Assieme al racconto aneddotico della nascita dei maggiori successi dei Queen e a performance live riprodotte con grande accuratezza, viene affrontato il tema della sessualità. Freddie è l’unico, in effetti, di cui venga raccontata la sfera privata: un visibile tentativo di scalfire la superficie e scavare nell’intimo del personaggio. Il risultato resta in molti punti un po’ edulcorato, spesso allusivo, viene però colto – e ancora una volta buona parte del merito va all’interpretazione di Malek – il tormento che accompagna il frontman, la cui dipendenza più pericolosa non è altro che il disperato bisogno di essere amato.
Il film scorre, sostenuto da una colonna sonora che fa davvero la differenza: due ore abbondanti di intrattenimento un po’ innoffensivo, ma dove decine di successi planetari vengono snocciolati uno dopo l’altro. Bohemian Rhapsody, Somebody to love, We will rock you, Another one bites the dust e molte altre, a un ritmo che fa venire la pelle d’oca.
La maestosità della produzione musicale dei Queen ruba la scena a quasi tutto il resto: come in una didascalica definizione di “ossimoro”, Bohemian Rhapsody è un film che non osa, non sperimenta, anzi, si culla in una struttura classica che si adatterebbe a molte rassicuranti storie di tipico stampo statunitense, dove il protagonista si accorge dei suoi errori e torna dai suoi cari vecchi amici per realizzare assieme il loro sogno, sia esso esibirsi davanti al pubblico di Wembley, vincere un campionato di baseball o essere incoronati “reginetta di primavera”. Non uscire quasi mai da una sorta di comfort zone ha sicuramente aperto i box office italiani e internazionali a una fetta di pubblico molto ampio, portando gli incassi del film oltre i cinquecento milioni di dollari a poco più di un mese dall’uscita.
Negli ultimi venti minuti il film chiosa con una riproduzione meticolosa e integrale dell’esibizione dei Queen al Live Aid. Scelta finalmente un po’ più coraggiosa e innovativa che mette in evidenza ancora una volta l’interpretazione appassionata di Rami Malek mentre emula un mostro sacro del Rock nel suo habitat ideale, il palco, confermando che la resa delle performance live è il vero punto di forza di questo film.
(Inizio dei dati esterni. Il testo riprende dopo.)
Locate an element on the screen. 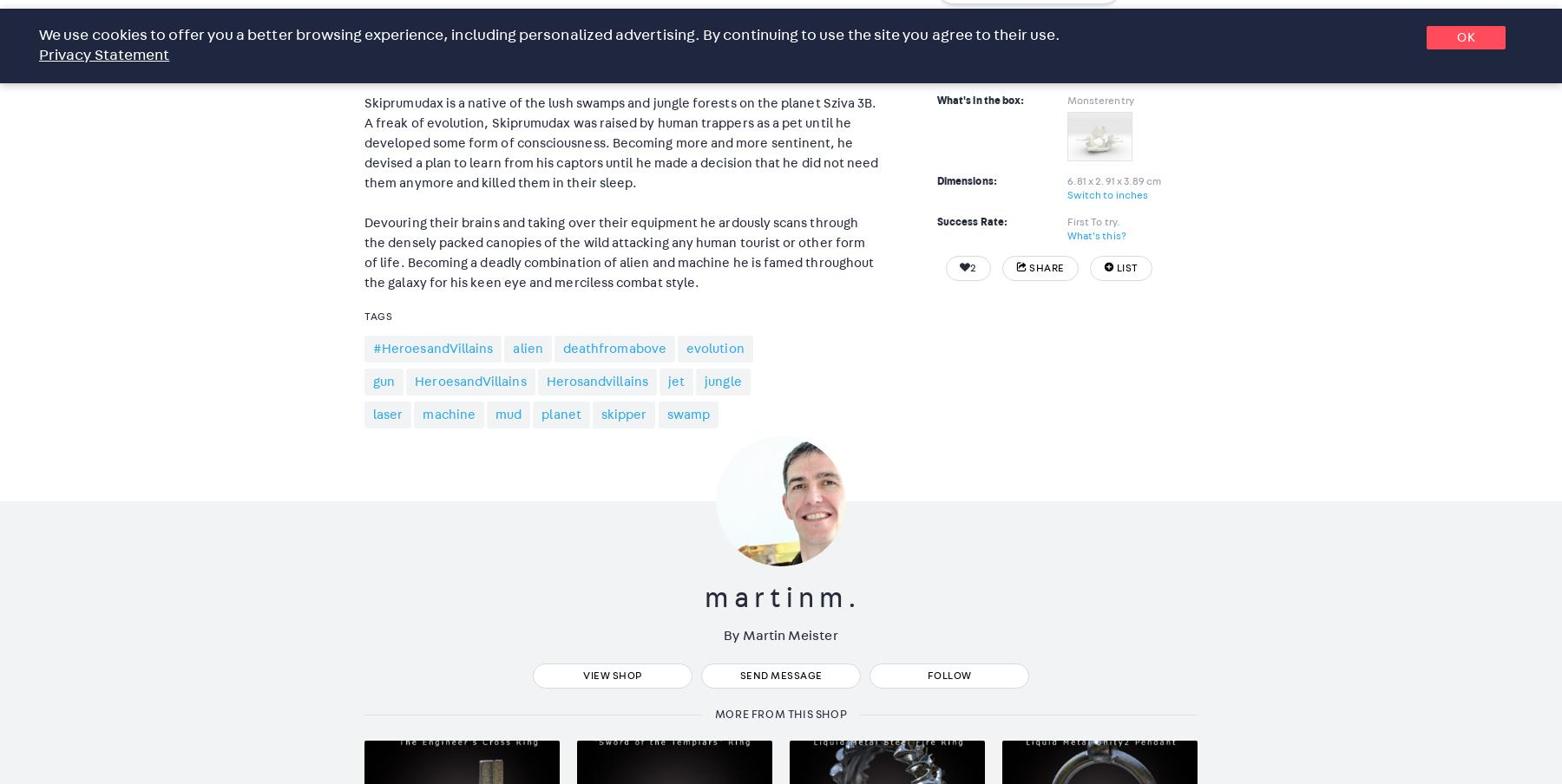 The image size is (1562, 784). 'By' is located at coordinates (732, 633).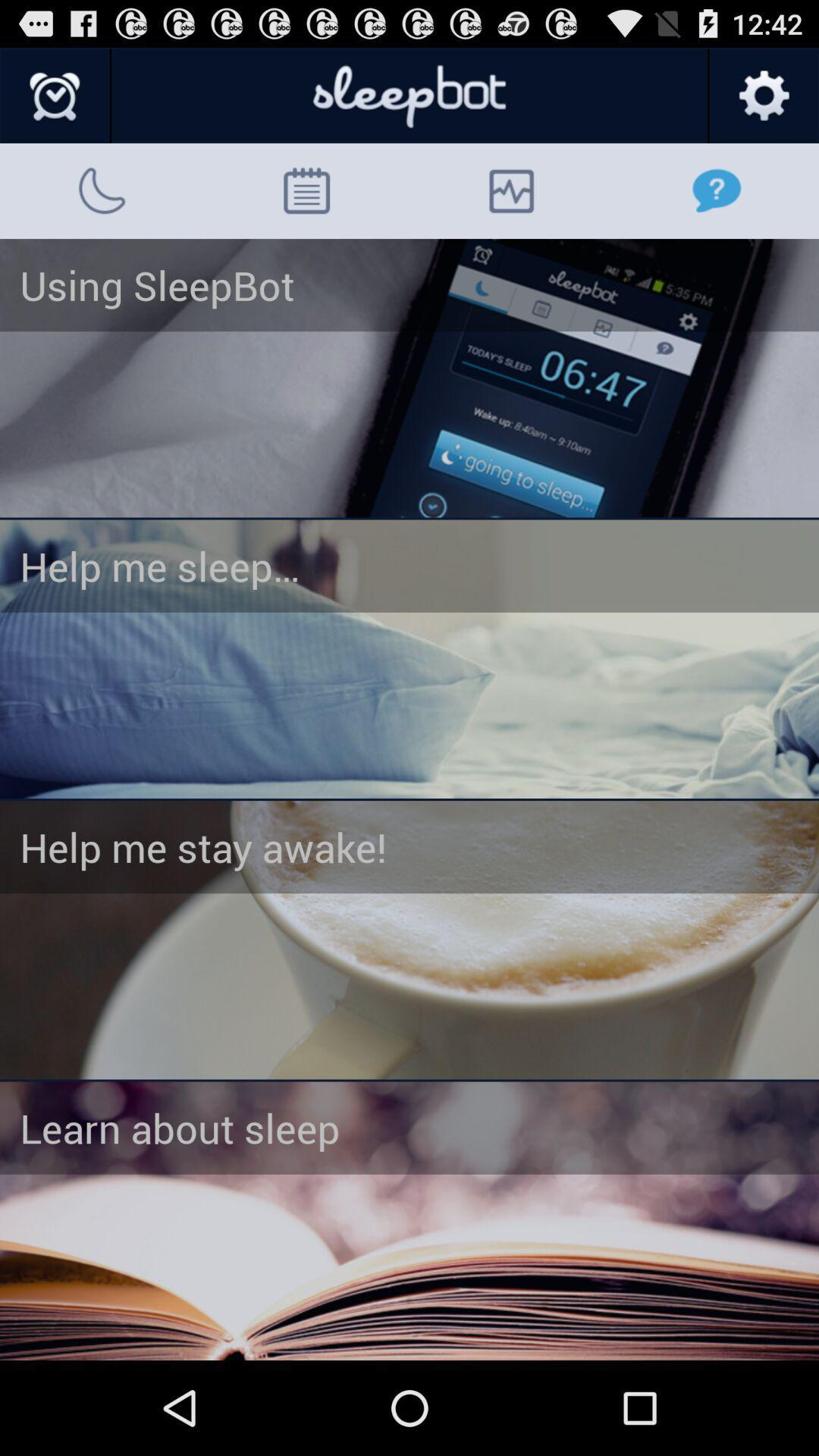 The height and width of the screenshot is (1456, 819). What do you see at coordinates (410, 378) in the screenshot?
I see `using sleepbot menu` at bounding box center [410, 378].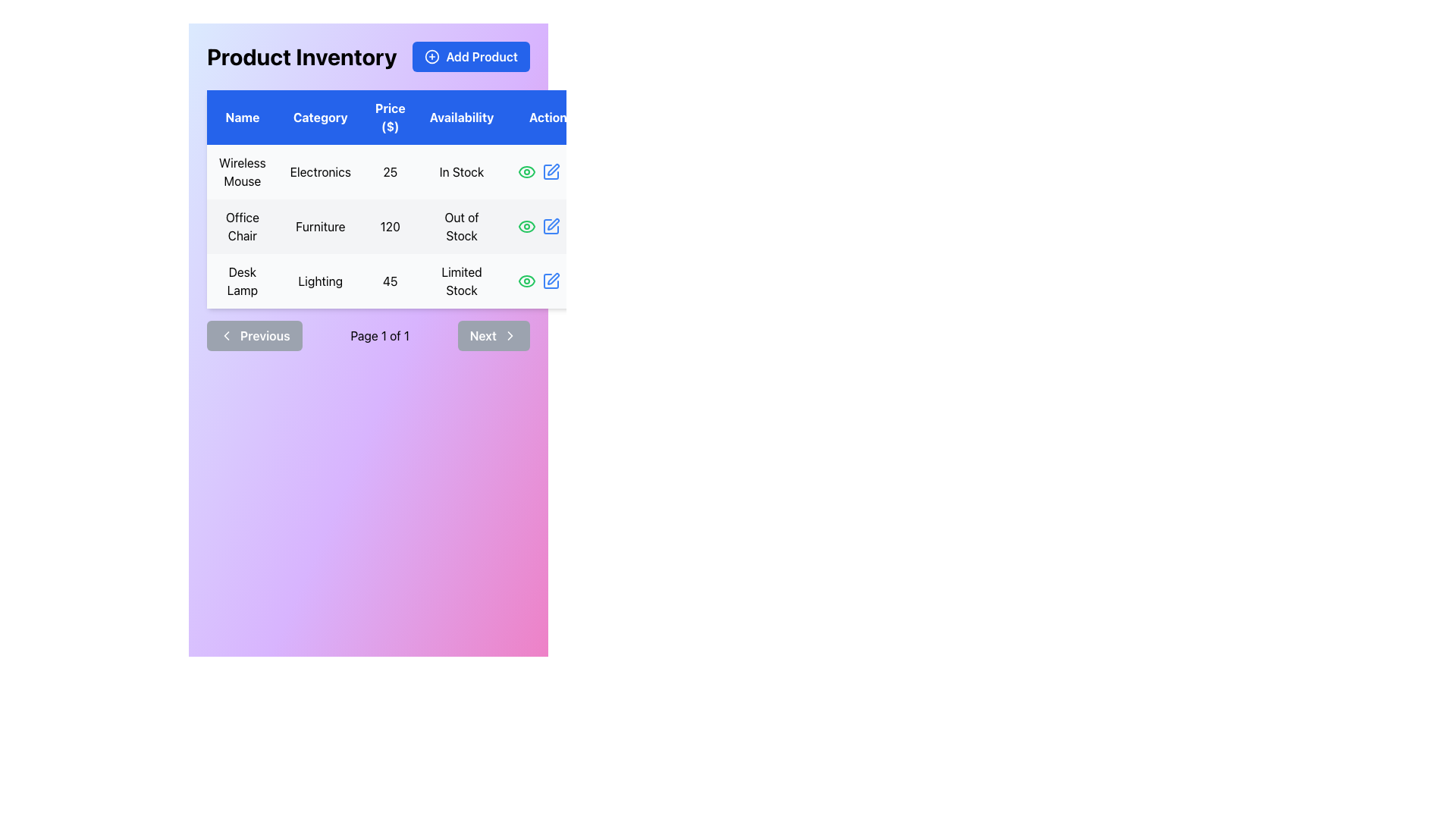  What do you see at coordinates (494, 335) in the screenshot?
I see `the navigation button located at the bottom-right section of the interface` at bounding box center [494, 335].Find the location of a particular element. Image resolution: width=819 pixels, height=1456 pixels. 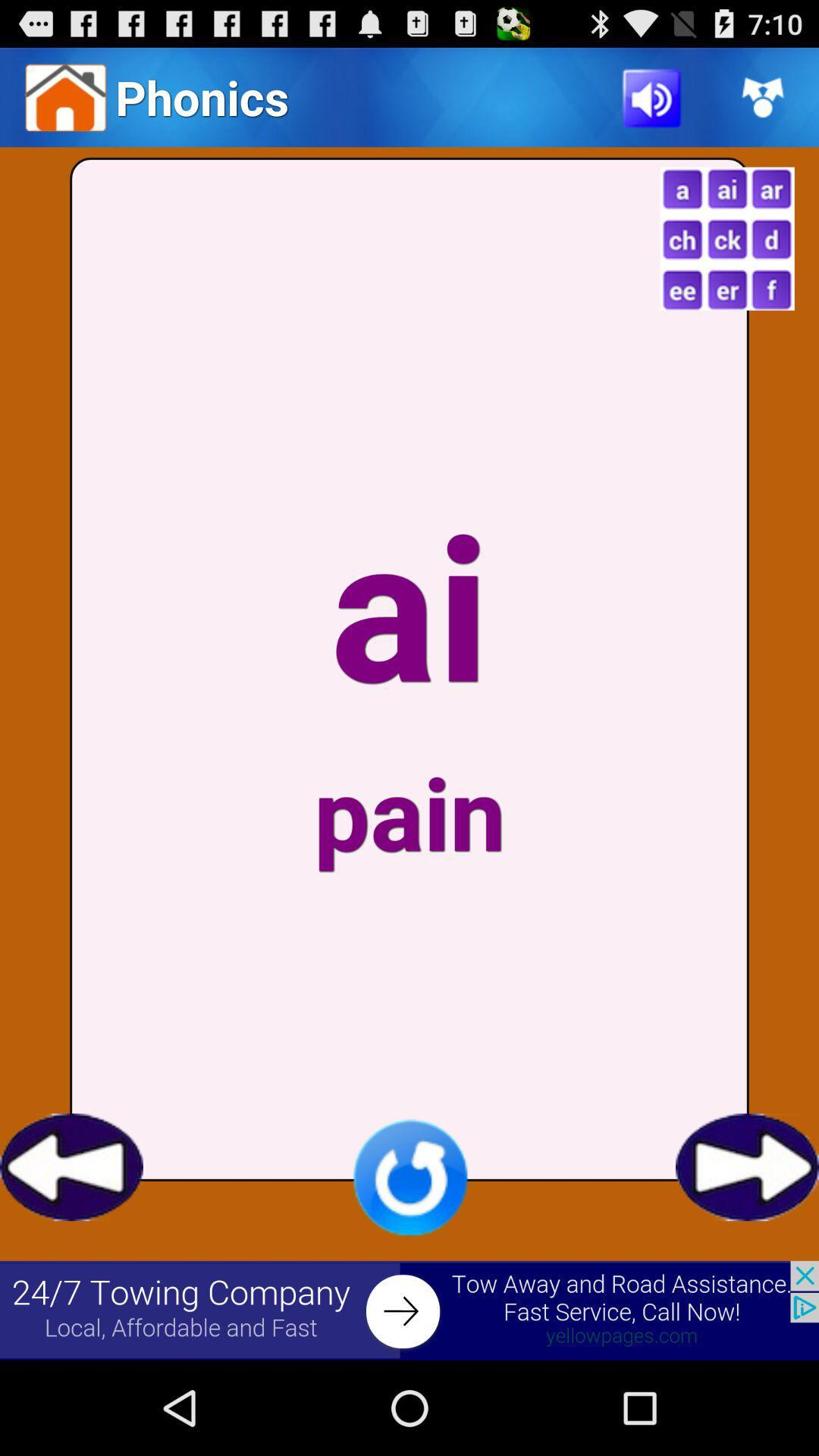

Bohemian Rhapsody, insomma, è il tentativo dei Queen di oggi (May e Taylor) di raccontare la loro storia cercando di ammaliare il pubblico mondiale. Il risultato è un film che intrattiene e che commuove, la sensazione, però, è che l’obiettivo finale sia di ridare luce a una band il cui momento di gloria è finito più di vent’anni fa, piuttosto che quello di lasciare un “testamento artistico”, un racconto onesto e senza veli che solo chi riconosce l’arrivo della fine dei suoi giorni (artistici e non) ha il coraggio di dare.
Manca un po’ di realismo, un po’ di durezza e perché no, antipatia. Manca qualcuno che per una volta dica la cosa sbagliata al momento sbagliato, qualcosa che ci allontani dall’atmosfera di fiaba che caratterizza tutto il film. Ma più di tutto ci manca il Freddie di “Innuendo”, ultimo capolavoro dei Queen, registrato tra Londra e Montreux e pubblicato pochi mesi prima della sua morte. Manca il ricordo di un uomo che usa la sua Arte per rimanere attaccato alla vita fino all’ultimo respiro e così facendo vince la morte stessa, trasformandosi in leggenda.